Brief >>
Nothing but the lines from the one with "Click the vertical scrollbar thumb" through the final line of the entries should appear in the answer, copied exactly and without pictures.

Task data >>
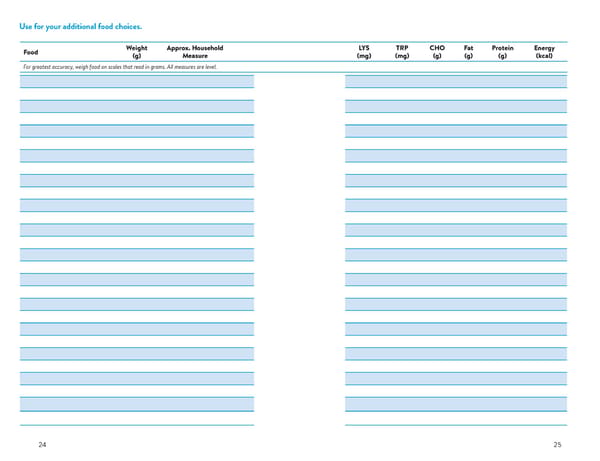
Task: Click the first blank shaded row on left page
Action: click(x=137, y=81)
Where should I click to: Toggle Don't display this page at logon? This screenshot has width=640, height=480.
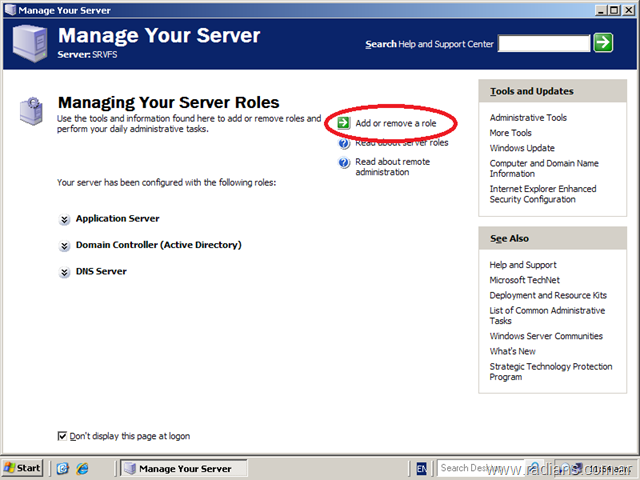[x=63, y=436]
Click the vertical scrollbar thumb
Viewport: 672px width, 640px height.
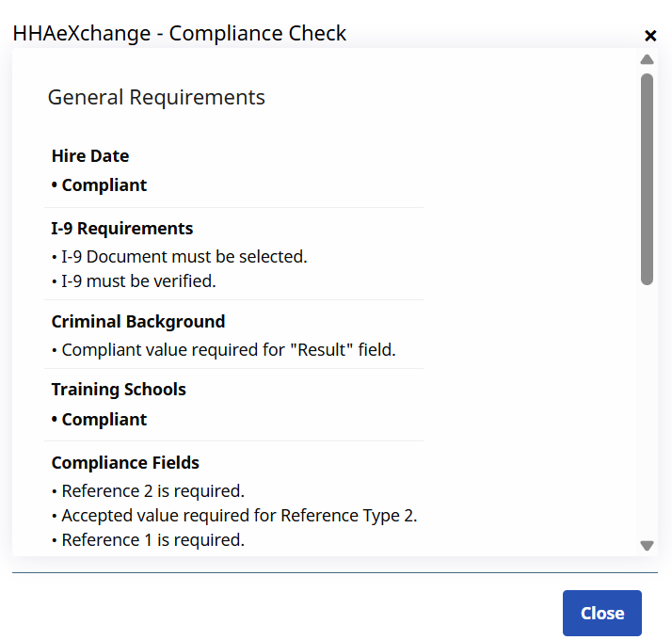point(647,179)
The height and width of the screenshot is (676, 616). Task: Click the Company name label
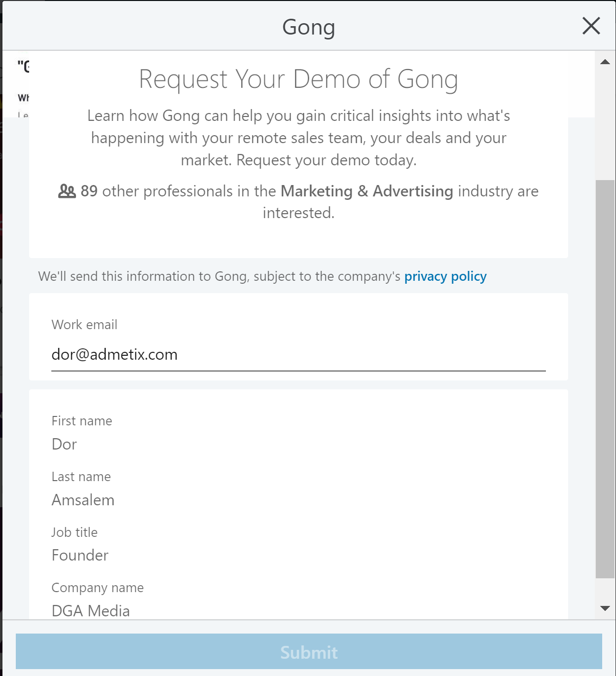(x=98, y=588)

Written reply >>
Click the vertical scrollbar thumb
Viewport: 672px width, 640px height.
point(647,179)
The height and width of the screenshot is (676, 616). Task: Click the Company name label
(x=98, y=588)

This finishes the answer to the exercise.